Keywords: Young adults, Psychological distress, COVID-19, Policy response

1. Introduction

The period of young or “emerging” adulthood – from around 18 to 25 years old – is a time of great potential (National Research Council, 2015), but it is also a period of heightened vulnerability to poor mental health. The COVID-19 pandemic has seen an unusually high proportion of the population suffering from mental health difficulties, but of particular concern is the disproportionate increase in psychological distress among younger adults. Young adults have borne many of the costs of the pandemic – through job loss, school closures, a loss of important milestones, and social isolation – and have also experienced the largest increases in adverse mental and behavioral health conditions.

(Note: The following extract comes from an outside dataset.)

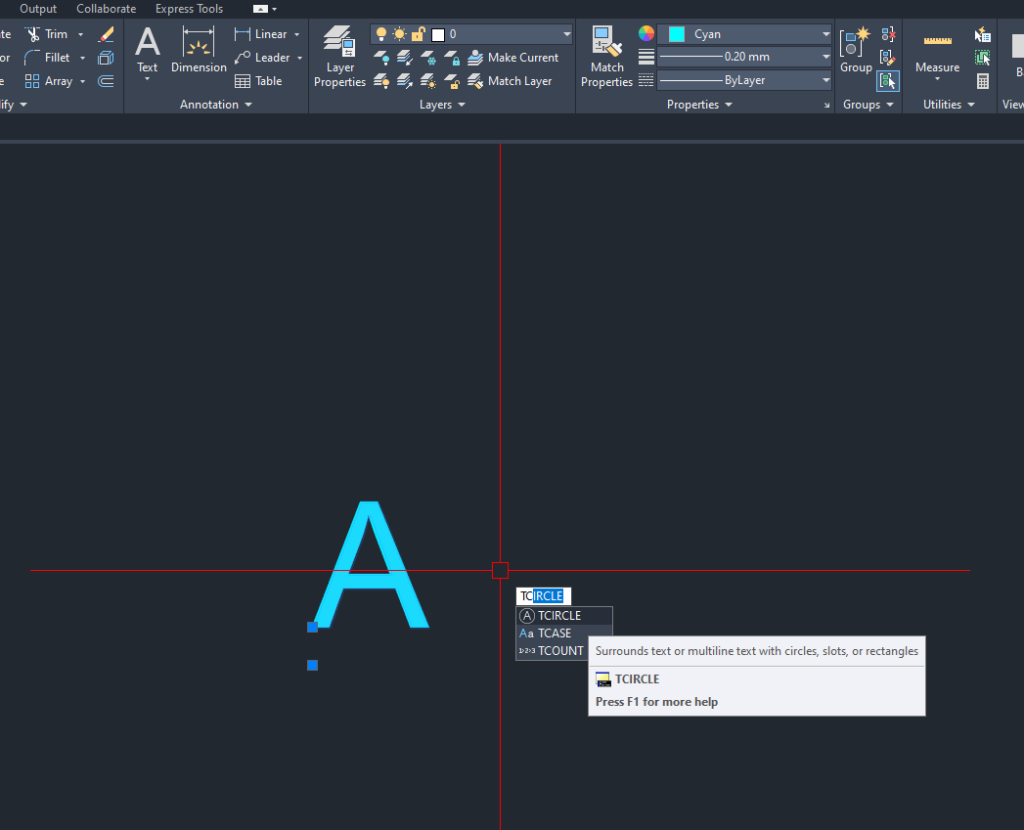Toggle layer lock padlock in layer dropdown
1024x830 pixels.
point(418,34)
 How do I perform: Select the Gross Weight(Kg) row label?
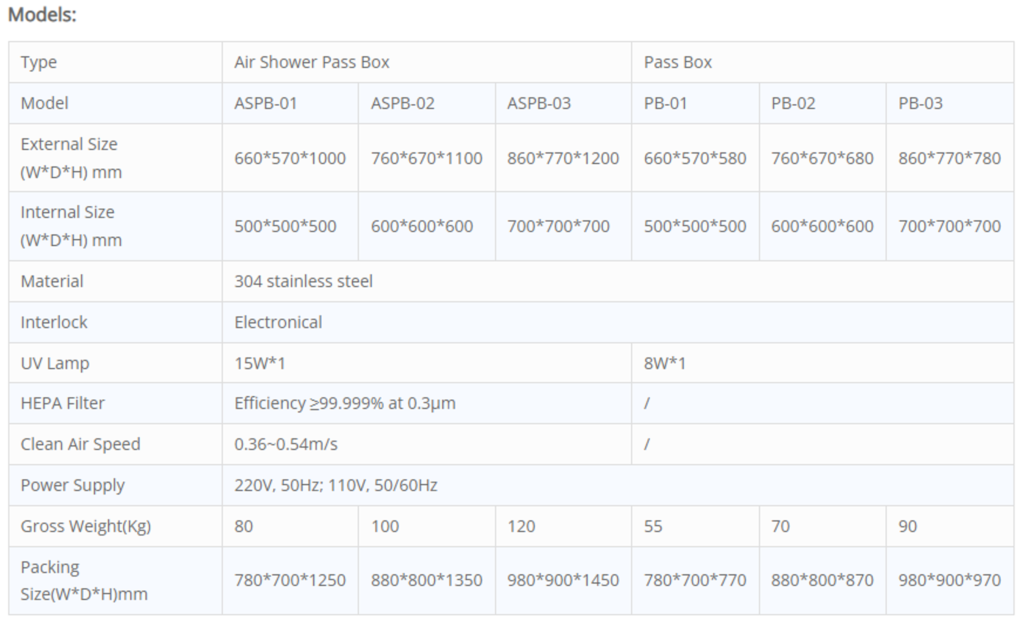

Prior research on the United States has largely focused on changes in rates or levels of psychological distress between the pandemic and the months and years prior. This literature has documented substantial increases in rates of anxiety disorders, depressive disorders, and suicidal ideation, increases in substance use and overdose, and increases in the number of emergency room visits related to psychological distress (Czeisler, 2020; Daly, Sutin, & Robinson, 2021; Holingue et al., 2020; Holland et al., 2021; Vahratian, 2021). Young adults have experienced particularly large increases in levels of psychological distress and loneliness, alongside decreases in positive affect (Daly et al., 2021; Ellwardt & Präg, 2021; Giuntella, Hyde, Saccardo, & Sadoff, 2021; Golberstein, Wen, & Miller, 2020; Hoyt, Cohen, Dull, Maker Castro, & Yazdani, 2021; Hu & Qian, 2021; Lee, Cadigan, & Rhew, 2020; Rogers, Ha, & Ockey, 2021). There is some evidence for heterogeneity among young adults in their psychological responses to the pandemic: gender identity, sexual orientation, and income have all been shown to be associated with psychological distress (Fish et al., 2020; Hoyt et al., 2021; Tetreault et al., 2021).

The causes of poor mental health among young adults during the pandemic are not fully understood, although young adults are more likely to have been exposed to potential stressors than older adults. Difficult social and economic experiences during the pandemic appear to have been particularly strong predictors of psychological distress, and in an analysis of data collected in June 2020, Ganson et al. report that half of young adults in the United States had either experienced job loss or expected to lose their jobs soon (2021). Younger people were also more likely to experience food insecurity and food insufficiency during 2020 (Nagata, Ganson, Whittle, et al., 2021). Both job loss and food insecurity are associated with poor mental health in young adults (Bartelink, Zay Ya, Guldbrandsson, & Bremberg, 2020; Nagata et al., 2019), suggesting that exposure to economic precarity might account for at least part of the disproportionate increase in psychological distress in the young adult population during the pandemic. Notwithstanding, research on college students also shows a take-off in mental health difficulties during the pandemic (Giuntella et al., 2021; Hoyt et al., 2021). This would imply that a range of other factors – including pandemic-induced changes in stress, physical activity, sleep patterns, and lifestyle – may be important in accounting for the rise of psychological distress (Birditt, Turkelson, Fingerman, Polenick, & Oya, 2021; Giuntella et al., 2021). Although young adults were at low risk from COVID-19 disease, mitigation policies aimed toward reducing spread of the disease, such as “stay at home” orders, school closures, and social distancing requirements, have had disproportionate impacts on younger people. Alongside increases in exposure to stressors, psychological distress is likely to have been further exacerbated by reduced access to mental health care (Nagata, Ganson, Bonin, et al., 2021).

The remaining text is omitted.